Data provided:
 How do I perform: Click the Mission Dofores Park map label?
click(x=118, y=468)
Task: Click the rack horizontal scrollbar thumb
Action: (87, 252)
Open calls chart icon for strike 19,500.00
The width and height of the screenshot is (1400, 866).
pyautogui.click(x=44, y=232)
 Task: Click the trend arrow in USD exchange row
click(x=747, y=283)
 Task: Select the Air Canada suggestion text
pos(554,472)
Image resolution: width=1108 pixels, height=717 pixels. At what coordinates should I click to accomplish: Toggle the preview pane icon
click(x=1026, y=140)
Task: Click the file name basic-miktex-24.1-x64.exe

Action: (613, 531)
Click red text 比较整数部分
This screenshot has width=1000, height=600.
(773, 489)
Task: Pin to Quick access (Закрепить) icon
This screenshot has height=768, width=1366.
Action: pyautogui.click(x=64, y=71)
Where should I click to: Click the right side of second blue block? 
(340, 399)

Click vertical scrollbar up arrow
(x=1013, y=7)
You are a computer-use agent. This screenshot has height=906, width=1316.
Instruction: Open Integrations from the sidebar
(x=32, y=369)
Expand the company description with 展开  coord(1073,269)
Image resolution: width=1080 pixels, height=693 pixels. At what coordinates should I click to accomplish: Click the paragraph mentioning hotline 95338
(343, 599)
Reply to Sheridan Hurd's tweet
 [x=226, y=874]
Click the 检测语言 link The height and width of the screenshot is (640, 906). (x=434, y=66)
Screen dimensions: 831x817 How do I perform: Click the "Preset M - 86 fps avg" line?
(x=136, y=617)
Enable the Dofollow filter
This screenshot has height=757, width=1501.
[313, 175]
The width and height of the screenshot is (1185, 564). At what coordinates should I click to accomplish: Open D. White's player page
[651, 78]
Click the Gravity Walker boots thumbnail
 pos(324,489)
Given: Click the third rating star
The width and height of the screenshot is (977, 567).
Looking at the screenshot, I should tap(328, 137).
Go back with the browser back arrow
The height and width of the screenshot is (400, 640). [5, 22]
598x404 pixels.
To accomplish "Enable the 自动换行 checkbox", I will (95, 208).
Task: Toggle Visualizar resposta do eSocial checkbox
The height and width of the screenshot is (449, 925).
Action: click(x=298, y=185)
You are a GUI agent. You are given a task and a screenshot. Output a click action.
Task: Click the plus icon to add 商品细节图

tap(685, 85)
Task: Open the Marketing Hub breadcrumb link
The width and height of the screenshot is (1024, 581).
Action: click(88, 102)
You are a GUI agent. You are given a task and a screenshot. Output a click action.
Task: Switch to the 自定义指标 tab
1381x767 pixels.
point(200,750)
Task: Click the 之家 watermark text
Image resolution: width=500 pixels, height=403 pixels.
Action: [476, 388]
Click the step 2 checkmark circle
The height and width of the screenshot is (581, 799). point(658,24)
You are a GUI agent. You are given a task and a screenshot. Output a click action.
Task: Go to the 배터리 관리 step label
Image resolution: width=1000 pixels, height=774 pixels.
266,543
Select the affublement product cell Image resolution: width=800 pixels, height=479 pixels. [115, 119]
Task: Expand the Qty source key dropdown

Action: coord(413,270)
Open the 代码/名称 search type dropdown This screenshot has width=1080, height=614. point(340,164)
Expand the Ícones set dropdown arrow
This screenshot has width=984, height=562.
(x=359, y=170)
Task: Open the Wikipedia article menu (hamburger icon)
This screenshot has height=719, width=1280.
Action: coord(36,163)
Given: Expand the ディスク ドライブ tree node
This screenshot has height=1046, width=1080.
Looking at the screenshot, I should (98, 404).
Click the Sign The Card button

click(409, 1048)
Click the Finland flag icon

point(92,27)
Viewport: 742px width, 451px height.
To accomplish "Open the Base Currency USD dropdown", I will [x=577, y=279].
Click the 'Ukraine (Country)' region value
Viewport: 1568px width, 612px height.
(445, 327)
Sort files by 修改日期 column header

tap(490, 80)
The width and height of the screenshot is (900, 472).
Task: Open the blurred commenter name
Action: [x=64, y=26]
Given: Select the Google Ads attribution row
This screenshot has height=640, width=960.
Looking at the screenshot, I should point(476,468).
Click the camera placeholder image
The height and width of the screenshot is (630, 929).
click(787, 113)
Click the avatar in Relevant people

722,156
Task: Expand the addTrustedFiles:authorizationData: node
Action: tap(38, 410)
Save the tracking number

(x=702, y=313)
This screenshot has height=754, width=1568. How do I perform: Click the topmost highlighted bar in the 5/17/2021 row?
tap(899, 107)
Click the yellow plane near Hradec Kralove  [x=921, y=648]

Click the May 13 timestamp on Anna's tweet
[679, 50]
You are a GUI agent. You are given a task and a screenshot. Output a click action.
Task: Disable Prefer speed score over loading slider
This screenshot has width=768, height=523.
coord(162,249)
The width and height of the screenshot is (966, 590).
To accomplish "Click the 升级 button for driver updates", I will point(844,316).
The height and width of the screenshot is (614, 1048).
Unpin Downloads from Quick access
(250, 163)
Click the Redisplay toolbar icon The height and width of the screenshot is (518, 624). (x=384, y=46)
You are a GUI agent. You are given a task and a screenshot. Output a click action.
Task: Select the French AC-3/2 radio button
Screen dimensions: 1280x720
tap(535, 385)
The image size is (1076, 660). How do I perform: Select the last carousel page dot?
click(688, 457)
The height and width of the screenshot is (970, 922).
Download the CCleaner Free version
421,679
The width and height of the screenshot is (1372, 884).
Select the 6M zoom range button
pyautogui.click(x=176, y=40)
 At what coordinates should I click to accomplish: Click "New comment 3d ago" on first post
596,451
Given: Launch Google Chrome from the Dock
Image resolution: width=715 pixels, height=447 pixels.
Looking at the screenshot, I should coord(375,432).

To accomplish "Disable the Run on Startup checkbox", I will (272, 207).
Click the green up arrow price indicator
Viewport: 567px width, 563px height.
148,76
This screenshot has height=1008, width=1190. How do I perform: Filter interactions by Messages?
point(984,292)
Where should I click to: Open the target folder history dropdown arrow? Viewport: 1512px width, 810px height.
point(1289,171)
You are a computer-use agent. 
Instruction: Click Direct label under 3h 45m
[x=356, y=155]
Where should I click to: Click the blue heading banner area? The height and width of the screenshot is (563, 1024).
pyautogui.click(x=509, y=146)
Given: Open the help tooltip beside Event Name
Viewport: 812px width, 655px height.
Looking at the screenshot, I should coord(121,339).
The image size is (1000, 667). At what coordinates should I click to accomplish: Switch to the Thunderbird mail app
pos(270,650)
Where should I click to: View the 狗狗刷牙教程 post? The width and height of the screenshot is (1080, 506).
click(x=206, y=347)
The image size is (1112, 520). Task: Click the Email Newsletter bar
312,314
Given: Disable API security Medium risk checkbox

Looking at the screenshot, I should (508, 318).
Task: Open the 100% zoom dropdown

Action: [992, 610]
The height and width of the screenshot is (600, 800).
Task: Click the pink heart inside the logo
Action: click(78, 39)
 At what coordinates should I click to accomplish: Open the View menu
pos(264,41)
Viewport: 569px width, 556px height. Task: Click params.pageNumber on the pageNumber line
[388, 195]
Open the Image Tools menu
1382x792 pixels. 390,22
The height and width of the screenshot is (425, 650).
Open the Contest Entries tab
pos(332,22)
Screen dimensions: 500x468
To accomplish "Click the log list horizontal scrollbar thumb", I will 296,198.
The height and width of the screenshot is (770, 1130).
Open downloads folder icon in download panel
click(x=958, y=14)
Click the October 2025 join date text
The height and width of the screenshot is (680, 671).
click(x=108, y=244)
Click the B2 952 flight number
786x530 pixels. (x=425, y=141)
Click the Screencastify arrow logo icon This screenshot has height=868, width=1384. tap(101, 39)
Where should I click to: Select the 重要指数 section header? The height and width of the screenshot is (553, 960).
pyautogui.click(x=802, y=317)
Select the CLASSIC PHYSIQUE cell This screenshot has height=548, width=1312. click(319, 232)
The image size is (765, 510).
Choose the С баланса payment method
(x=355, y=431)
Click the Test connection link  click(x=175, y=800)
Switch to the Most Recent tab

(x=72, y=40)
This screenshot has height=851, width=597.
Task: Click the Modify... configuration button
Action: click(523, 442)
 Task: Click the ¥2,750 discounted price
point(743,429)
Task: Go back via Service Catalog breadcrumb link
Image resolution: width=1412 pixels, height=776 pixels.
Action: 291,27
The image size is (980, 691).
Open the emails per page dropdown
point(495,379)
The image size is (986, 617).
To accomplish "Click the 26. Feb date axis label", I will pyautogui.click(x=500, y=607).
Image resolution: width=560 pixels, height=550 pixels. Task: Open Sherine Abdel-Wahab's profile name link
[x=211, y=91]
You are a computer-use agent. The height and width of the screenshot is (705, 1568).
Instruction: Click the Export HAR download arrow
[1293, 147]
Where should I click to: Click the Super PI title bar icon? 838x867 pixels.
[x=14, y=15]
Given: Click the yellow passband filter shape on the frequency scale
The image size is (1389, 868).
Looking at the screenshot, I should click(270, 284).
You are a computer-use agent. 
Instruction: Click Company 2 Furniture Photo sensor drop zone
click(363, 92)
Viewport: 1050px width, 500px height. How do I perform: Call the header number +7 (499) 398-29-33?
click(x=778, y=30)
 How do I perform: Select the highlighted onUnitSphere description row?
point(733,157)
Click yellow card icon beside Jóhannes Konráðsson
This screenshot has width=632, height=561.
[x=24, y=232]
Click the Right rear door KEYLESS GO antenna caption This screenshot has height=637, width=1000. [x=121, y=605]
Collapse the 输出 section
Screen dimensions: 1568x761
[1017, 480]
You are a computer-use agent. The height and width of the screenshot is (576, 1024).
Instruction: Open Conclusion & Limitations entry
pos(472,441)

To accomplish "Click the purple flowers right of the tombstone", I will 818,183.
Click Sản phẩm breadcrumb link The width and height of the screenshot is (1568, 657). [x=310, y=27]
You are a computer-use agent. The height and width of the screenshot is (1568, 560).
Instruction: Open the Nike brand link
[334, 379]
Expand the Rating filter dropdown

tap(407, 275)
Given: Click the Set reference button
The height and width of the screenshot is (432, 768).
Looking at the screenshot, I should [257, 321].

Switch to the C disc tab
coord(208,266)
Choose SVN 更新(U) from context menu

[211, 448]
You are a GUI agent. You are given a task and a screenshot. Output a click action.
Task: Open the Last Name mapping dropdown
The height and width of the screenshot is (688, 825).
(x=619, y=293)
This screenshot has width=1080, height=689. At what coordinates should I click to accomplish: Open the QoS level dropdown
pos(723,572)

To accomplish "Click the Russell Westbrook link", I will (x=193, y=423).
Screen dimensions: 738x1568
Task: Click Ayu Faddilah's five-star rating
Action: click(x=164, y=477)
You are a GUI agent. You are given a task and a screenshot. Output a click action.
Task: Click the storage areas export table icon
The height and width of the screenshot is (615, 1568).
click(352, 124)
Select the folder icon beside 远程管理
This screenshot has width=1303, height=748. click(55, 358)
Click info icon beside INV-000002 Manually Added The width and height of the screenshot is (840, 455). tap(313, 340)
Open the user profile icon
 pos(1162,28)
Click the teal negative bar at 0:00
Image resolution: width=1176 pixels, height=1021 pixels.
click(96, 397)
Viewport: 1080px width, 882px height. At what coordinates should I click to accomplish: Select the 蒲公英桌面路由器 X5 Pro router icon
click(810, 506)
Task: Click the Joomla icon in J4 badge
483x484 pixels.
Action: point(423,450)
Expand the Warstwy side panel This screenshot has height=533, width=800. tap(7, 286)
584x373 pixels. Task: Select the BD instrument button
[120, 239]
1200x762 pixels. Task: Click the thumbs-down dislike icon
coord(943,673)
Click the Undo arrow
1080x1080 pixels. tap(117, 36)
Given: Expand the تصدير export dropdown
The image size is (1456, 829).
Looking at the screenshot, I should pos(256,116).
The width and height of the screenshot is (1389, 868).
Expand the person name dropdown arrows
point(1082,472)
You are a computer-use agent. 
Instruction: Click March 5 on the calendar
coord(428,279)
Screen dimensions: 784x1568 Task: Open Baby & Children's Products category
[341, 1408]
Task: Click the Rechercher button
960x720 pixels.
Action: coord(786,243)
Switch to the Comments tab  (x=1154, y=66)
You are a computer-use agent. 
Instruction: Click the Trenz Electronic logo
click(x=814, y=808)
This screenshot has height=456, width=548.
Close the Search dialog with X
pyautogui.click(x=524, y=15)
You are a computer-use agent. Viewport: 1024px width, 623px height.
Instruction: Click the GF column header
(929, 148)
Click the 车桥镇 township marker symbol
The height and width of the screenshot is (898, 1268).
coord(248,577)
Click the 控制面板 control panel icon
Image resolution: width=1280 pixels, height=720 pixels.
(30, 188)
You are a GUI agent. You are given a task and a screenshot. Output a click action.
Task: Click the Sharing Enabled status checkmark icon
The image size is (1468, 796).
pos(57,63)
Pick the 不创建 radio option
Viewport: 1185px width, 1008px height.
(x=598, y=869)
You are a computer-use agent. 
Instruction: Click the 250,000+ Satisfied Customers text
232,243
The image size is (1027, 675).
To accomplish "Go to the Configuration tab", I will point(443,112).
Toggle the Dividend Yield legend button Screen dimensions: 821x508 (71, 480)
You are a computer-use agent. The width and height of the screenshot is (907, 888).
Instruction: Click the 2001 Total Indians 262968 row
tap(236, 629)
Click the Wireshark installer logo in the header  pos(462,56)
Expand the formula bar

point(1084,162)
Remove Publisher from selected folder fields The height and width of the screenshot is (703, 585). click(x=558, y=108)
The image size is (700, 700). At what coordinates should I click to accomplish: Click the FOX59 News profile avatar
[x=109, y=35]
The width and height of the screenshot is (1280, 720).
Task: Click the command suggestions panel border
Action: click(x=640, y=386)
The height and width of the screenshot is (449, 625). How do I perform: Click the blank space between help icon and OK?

Problem to work on:
Where does the string "Google" occur in the data above? Copy every line that holds it.

Output for this exercise:
Given: Select the Google Ads attribution row
Given: Launch Google Chrome from the Dock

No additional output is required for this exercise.